Malaria protozoan parasite, in general referred as Plasmodium falciparum, is among the deadliest organism on the planet and got the majority of its pathogenicity to its novel genomic makeup. The genome in the parasite is hugely angled towards A-T based pairs, which makes it hard to study and intractable with basic molecular biological methods.
A team of researchers headed by investigators of South Florida University has broken this eccentricity in the genetic formation of P. Falciparum to make 38K mutant strains to identify which of the parasite’s genes are required for its development and survival. The complete report of the study was published in Science.
- falciparum emerges as the main culprit in 50% of malaria cases and the cause of around 90% of deaths due to malaria. The data in the report regarding the organism’s critical gene will help the scientists to set the targets for making the antimalarial drug in the future.

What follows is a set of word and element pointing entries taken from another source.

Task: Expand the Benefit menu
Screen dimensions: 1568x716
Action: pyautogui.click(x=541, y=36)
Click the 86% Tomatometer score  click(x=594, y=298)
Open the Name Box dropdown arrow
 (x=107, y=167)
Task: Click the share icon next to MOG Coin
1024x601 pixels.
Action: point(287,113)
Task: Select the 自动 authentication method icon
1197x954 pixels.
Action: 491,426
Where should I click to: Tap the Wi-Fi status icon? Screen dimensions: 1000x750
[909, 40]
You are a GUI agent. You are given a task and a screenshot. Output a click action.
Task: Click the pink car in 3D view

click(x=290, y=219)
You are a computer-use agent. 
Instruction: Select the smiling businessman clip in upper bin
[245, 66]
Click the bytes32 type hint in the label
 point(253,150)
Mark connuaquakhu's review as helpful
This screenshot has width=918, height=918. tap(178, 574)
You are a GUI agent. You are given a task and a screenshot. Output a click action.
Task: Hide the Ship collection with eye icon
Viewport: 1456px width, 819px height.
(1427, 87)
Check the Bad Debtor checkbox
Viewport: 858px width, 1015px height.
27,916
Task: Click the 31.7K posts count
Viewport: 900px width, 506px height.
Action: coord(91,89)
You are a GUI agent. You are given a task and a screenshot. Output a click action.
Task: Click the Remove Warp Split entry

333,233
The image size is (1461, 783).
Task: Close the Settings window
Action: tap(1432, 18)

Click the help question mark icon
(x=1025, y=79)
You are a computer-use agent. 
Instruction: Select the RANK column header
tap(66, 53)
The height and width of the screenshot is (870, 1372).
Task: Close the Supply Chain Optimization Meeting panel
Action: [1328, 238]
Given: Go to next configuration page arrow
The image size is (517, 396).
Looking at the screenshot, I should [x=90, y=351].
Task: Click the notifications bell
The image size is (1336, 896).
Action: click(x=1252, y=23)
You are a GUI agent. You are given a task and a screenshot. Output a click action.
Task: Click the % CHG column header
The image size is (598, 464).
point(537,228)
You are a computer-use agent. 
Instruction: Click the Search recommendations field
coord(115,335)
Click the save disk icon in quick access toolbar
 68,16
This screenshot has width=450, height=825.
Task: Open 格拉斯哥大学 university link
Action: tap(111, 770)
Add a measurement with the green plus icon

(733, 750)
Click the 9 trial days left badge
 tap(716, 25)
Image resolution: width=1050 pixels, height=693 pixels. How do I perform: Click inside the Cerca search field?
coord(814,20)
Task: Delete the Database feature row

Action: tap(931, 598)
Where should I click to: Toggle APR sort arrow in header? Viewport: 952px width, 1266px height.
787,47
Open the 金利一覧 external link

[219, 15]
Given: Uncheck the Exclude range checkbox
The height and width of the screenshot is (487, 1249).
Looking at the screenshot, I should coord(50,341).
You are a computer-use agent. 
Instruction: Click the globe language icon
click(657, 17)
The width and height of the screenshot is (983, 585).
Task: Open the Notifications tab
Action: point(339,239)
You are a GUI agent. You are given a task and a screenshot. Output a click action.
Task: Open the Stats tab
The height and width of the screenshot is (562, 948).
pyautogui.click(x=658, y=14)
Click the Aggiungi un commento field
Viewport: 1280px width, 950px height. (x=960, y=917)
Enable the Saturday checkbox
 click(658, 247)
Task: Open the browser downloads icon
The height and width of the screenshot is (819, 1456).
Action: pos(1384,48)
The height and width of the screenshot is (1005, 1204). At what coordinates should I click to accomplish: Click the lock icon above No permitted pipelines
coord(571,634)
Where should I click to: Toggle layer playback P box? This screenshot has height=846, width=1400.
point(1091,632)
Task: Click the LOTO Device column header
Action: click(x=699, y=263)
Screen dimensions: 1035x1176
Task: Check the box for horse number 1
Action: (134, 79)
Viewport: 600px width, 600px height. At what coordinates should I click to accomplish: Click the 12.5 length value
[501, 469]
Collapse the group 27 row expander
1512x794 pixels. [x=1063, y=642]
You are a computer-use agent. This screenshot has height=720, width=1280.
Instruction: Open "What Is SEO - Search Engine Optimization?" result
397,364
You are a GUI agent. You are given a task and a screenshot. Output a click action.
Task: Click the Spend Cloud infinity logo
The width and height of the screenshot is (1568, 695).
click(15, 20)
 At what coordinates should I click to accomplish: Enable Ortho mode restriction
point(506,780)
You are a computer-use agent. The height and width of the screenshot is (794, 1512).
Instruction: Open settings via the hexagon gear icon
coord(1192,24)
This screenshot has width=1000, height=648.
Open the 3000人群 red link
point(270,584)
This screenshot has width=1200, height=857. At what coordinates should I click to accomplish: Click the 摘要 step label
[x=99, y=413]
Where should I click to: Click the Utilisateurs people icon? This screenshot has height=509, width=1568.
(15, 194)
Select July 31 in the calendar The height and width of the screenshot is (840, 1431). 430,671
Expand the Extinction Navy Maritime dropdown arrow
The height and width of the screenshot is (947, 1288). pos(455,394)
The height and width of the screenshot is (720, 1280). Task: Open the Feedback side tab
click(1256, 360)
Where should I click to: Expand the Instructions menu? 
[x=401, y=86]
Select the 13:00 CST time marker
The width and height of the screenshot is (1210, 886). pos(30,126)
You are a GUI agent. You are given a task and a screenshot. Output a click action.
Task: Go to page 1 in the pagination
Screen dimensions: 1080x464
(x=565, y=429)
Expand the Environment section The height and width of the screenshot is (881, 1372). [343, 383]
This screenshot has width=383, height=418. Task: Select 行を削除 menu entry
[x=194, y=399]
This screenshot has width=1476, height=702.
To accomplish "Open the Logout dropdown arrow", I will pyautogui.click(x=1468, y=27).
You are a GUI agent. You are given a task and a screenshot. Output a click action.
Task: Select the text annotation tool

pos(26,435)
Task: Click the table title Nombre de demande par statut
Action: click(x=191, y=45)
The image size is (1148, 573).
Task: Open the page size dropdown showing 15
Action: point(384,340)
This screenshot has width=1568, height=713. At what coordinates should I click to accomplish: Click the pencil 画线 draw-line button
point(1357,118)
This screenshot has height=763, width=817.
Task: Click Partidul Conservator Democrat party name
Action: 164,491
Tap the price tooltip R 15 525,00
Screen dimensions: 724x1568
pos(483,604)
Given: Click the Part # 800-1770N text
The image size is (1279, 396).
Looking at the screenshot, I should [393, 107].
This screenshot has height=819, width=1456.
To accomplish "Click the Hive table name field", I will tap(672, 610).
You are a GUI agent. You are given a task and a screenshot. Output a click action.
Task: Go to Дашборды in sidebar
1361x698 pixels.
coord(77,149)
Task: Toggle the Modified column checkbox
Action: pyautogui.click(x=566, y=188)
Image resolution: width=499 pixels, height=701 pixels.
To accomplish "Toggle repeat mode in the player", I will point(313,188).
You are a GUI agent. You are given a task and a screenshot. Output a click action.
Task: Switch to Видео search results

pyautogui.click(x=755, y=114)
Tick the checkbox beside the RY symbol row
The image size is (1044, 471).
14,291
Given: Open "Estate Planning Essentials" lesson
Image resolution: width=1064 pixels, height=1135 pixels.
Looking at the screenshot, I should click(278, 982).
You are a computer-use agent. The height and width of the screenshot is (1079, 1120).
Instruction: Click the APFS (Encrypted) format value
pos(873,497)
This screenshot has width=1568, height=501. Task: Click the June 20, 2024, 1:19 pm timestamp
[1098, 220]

The whole genetic pattern of P. falciparum was identified a long ago, but how the majority of genes functioned was a mystery, and yet only a couple of hundreds of mutant strains are successfully made in a lab.
In the recent research, the investigators developed a mutated version of almost all the 6000 genes of the parasite by using a method which specifically focuses in the area rich in thymine and adenine, and helps in finding the cause which was not found in earlier trails of genetic manipulation.
The author wrote, ‘We identified the MFSs (mutagenesis fitness scores) and MISs (mutagenesis index scores) to functionally identify the accumulative aptness cost of interference of 5399 genes.’ In the findings, it is revealed that some basic genes which are focused to Plasmodium parasites in humans are not present in species which are rodent-infective like genes of lipid metabolic which plays a critical part in human infection.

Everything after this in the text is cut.